DOCUMENT EXCERPT
□ □ □ □ □
And no one came to save these people, not for a long, long time.

Once upon a time, in the city on the river, 11,000 people were killed, 1,598 of them children. Some 19,000 people were injured and the damages were nearly always horrific: gunshot wounds, amputations and paralysis.

There were so many stories. The young teenage swimmer who lost her breast. The boys who loved soccer who lost feet, legs. The girl who became Miss Sarajevo dyeing her hair with lye. And there was an eight-month-old baby, Kemal. During the shelling, his mother threw her body over his in an attempt to protect her infant. She died instantly, and Kemal had such a grave wound that his right leg had to be amputated at the knee. Kemal’s grandmother found the tangle of blood and bones and flesh in a field and the baby was eventually evacuated to Italy, separated from his family for five years.

There was nowhere that was safe, because living in Sarajevo was like being in a doll’s house with a giant perched above it, holding great boulders that he would drop on the house, squashing the people, just for fun. Some people decided to defy it, to stay inside for the entire siege, not to leave their reinforced apartments. But even they were not safe: one day, a stray bullet would fly through the window as they were trying to wash dishes with a few cups of water that they had stood in line for hours to get. And then they were dead.

Of course, life also continued during these thousand days, because it had to. While people went slowly mad during the siege, people also fell in love, made love, and made babies.

‘I felt healthy as an ox during the siege, my sex life was fantastic,’ a good friend told me later. ‘I never got sick during the siege. My adrenalin was pumping too high, my immune system was perfect.’

Children were born and baptized. I held my baby godson in my arms at the Catholic cathedral one December morning and he screamed and screamed as water was poured on his head, and afterwards we celebrated with rice, bread, cake and chocolate bars bought on the black market. People married, people wrote poetry, people drank and smoked a lot, and a very few lucky ones died of natural causes. Those who stayed put throughout the siege were bound together by a terrible solidarity: they had survived.

And so I returned, many years after the war was finally ended by a schizophrenic peace accord – fifteen years later to be exact. But the city on the river is not the same. There are new people who made money overseas and arrived after the war, picking at the bones of the city’s skeleton, building ugly blue-glassed high-rise buildings and shopping centres.

There are refugees from eastern Bosnia who can never return home because their villages were burned down and the new inhabitants are the men and women who did it, who raped their wives and daughters and killed their husbands. There are foreign diplomats and their wives. There are people running glitzy hotels, boutiques, casinos, and more mosques than I thought possible, built by foreign money.
□ □ □ □ □
PROVIDED DATA

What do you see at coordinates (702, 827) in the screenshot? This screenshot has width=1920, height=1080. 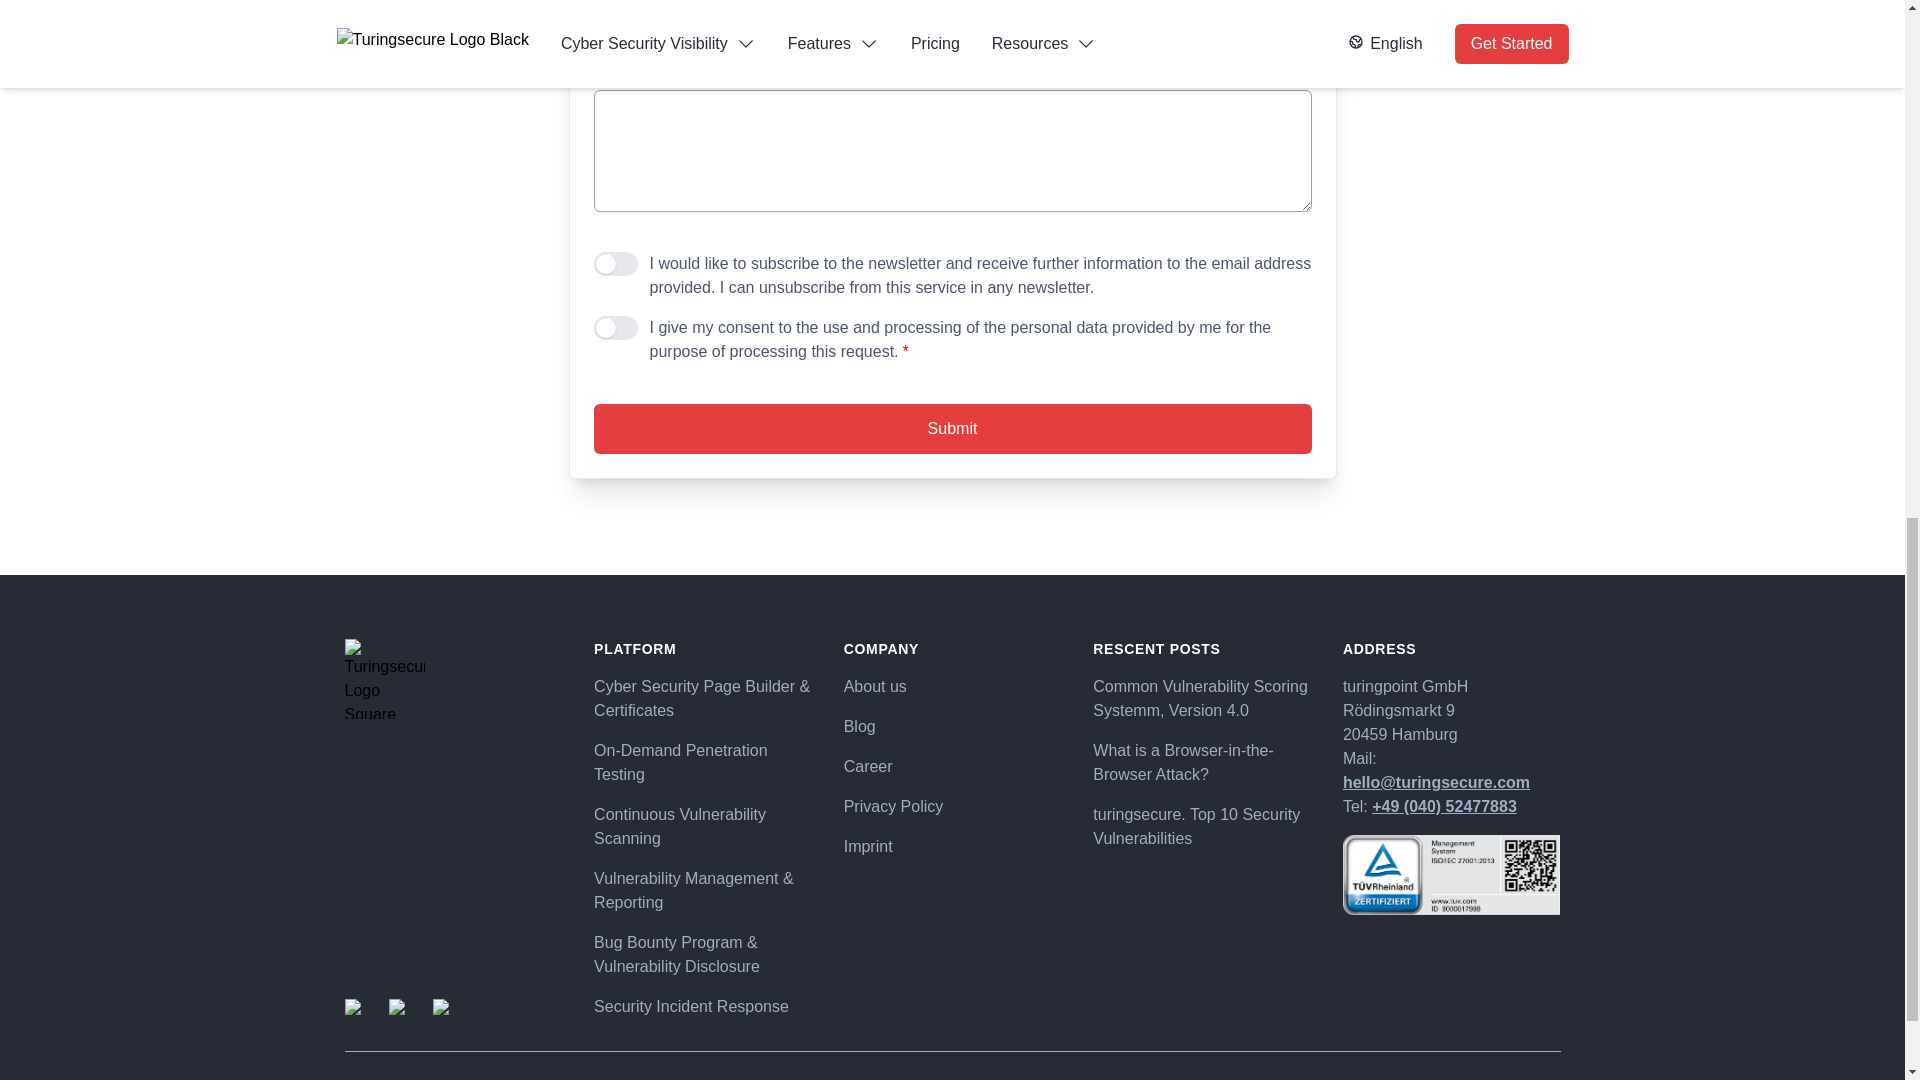 I see `Continuous Vulnerability Scanning` at bounding box center [702, 827].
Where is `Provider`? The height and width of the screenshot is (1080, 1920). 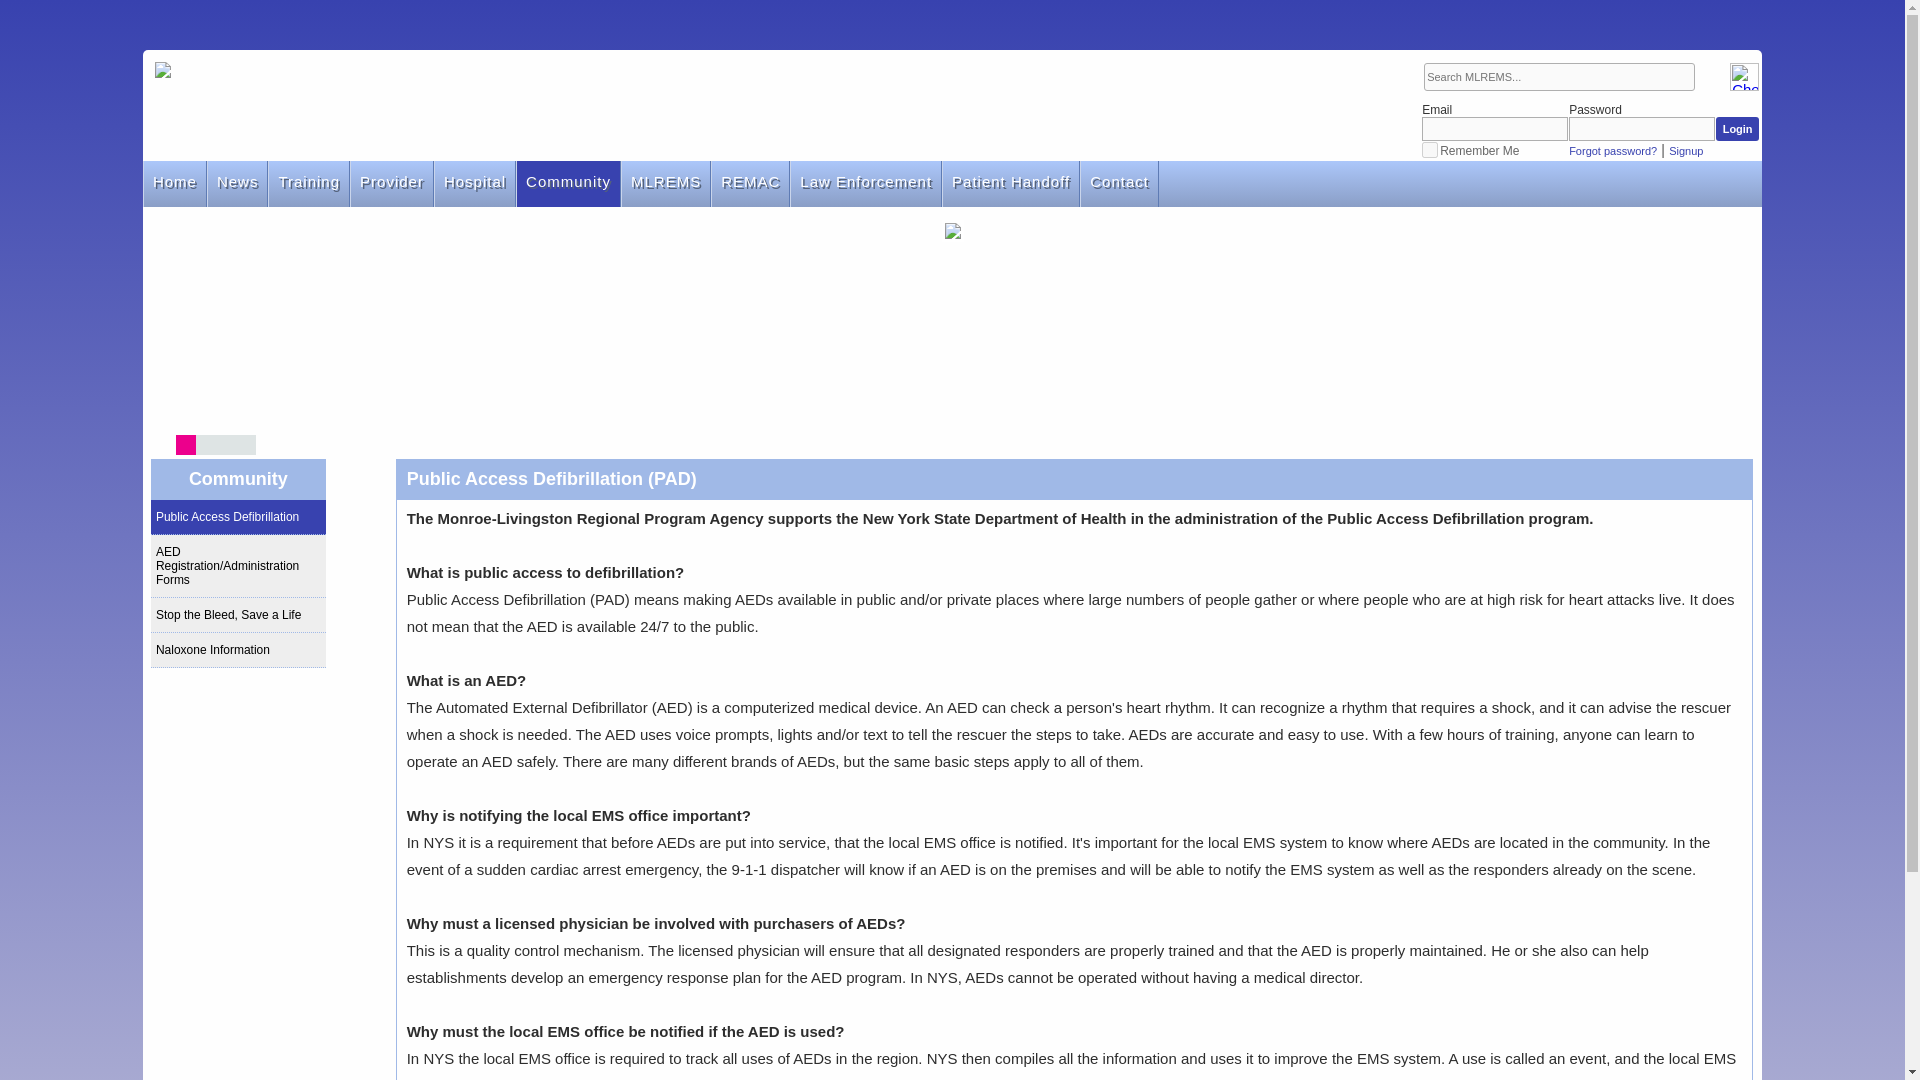
Provider is located at coordinates (392, 184).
□ □ □ □ □
WORK TO DO
In the passage on the siege of Sarajevo, what foods were served at the celebration after the baptism? The lines after the text are separate material and unrelated to it.

WRITTEN RESPONSE
Rice, bread, cake and chocolate bars bought on the black market.